Stored items:
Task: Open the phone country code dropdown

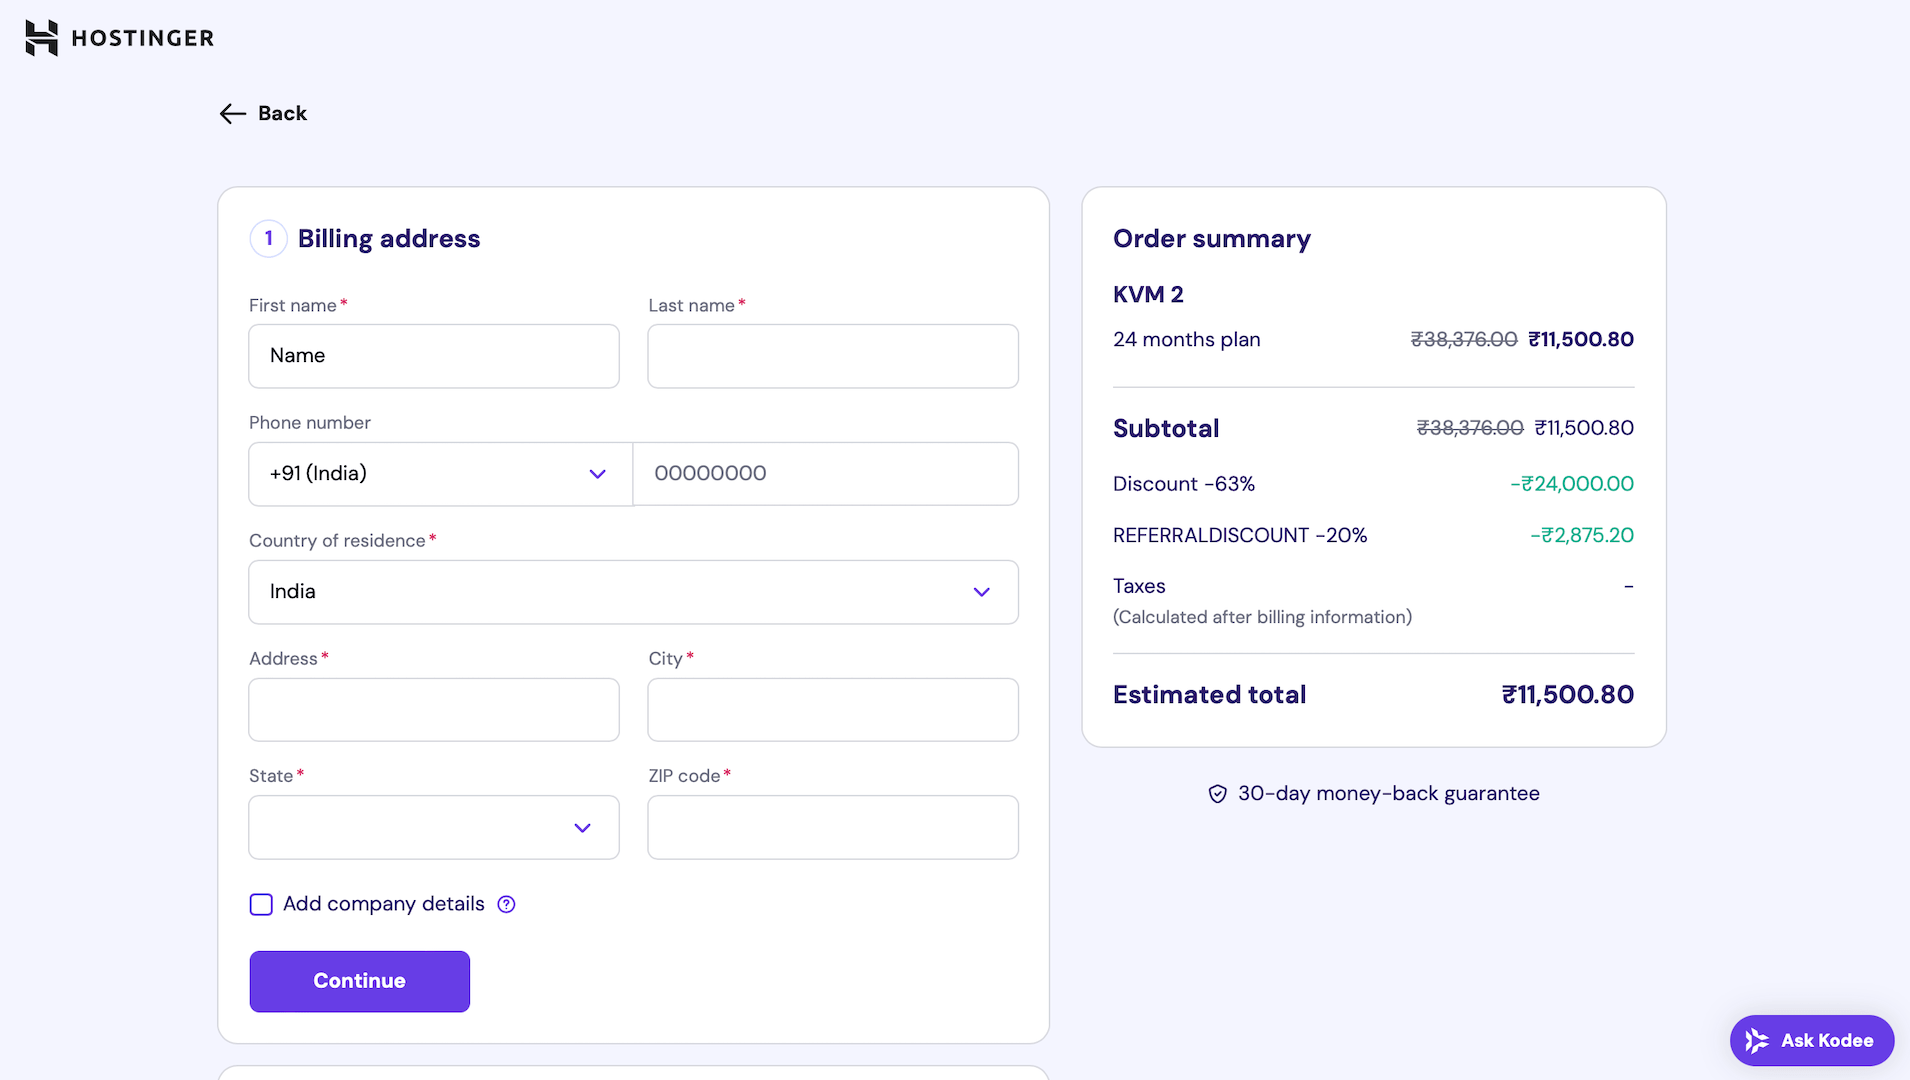Action: 440,474
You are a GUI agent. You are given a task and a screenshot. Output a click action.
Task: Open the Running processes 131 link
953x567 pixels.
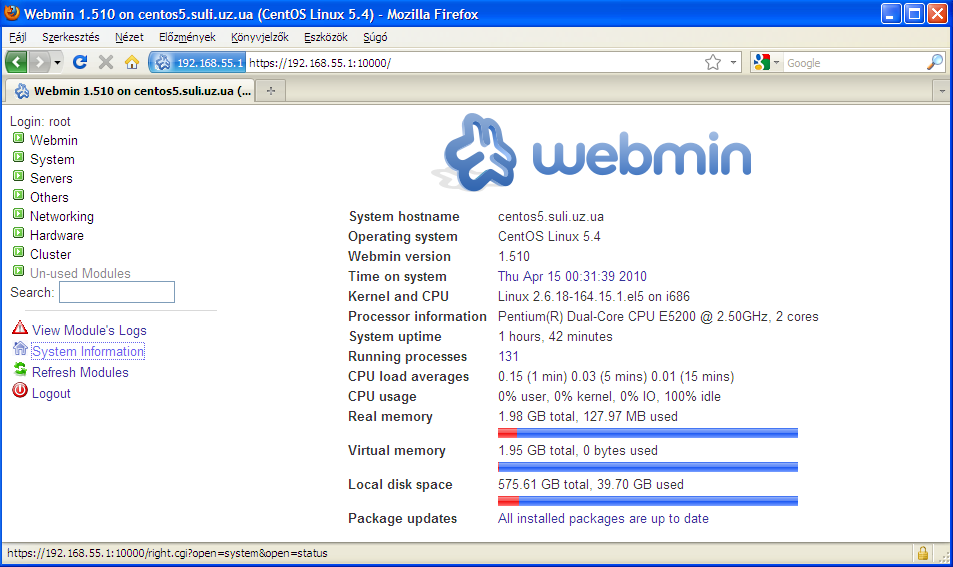508,356
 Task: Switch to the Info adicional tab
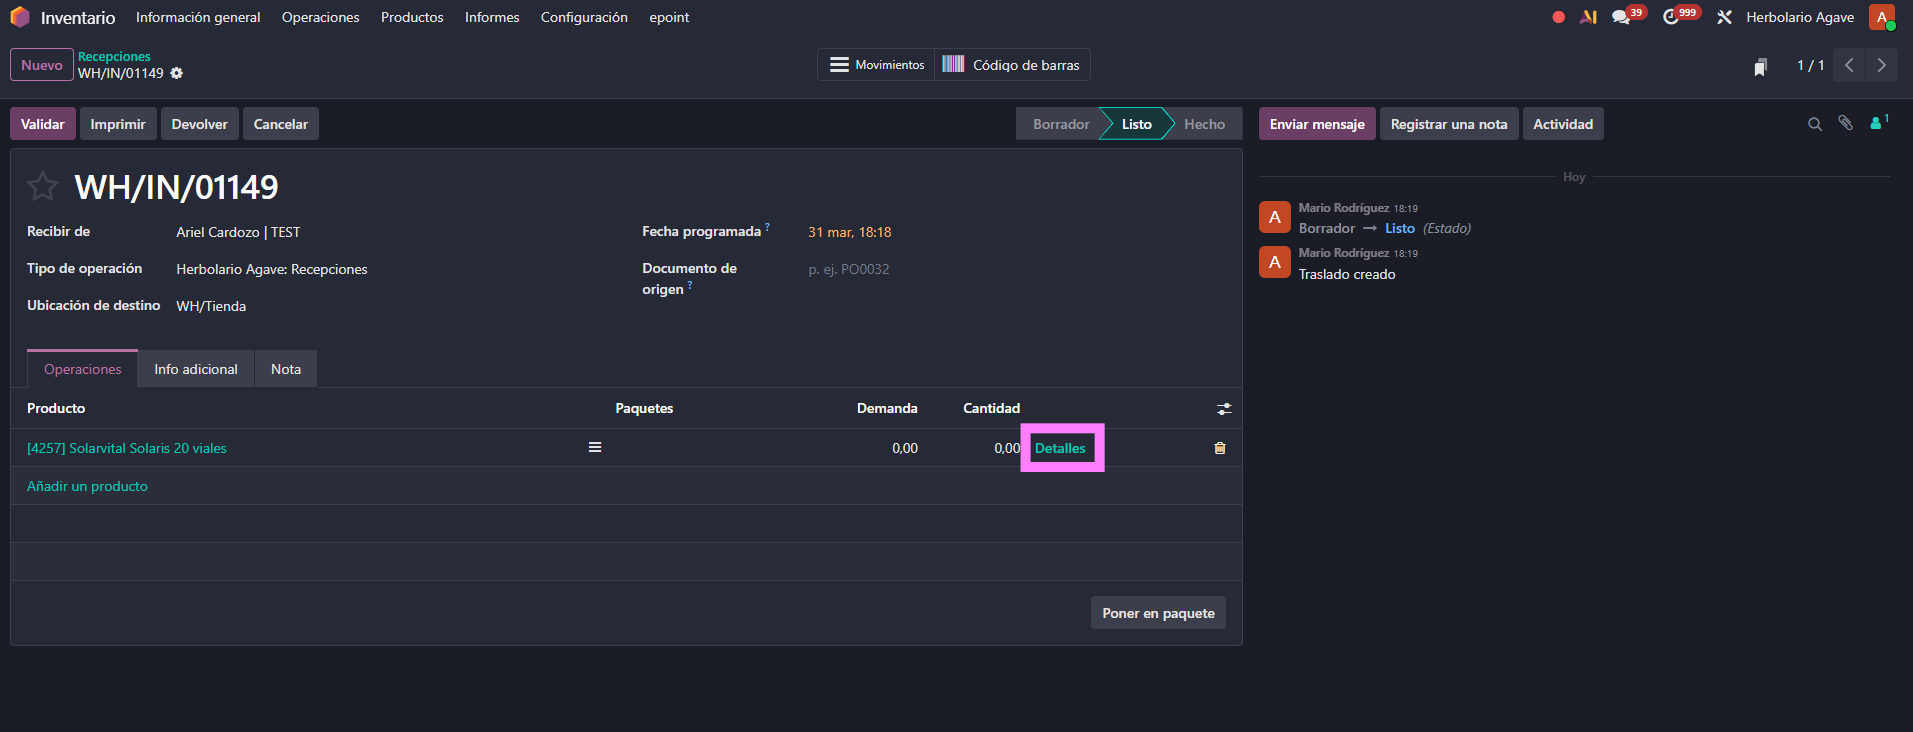coord(196,369)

Work to complete: Excluding the pictures, restate word for word the lines from the one that holds "953x567 pixels." through the last line of the entries, both ends included.

Exercise output:
953x567 pixels.
508,356
 Task: Switch to the Info adicional tab
coord(196,369)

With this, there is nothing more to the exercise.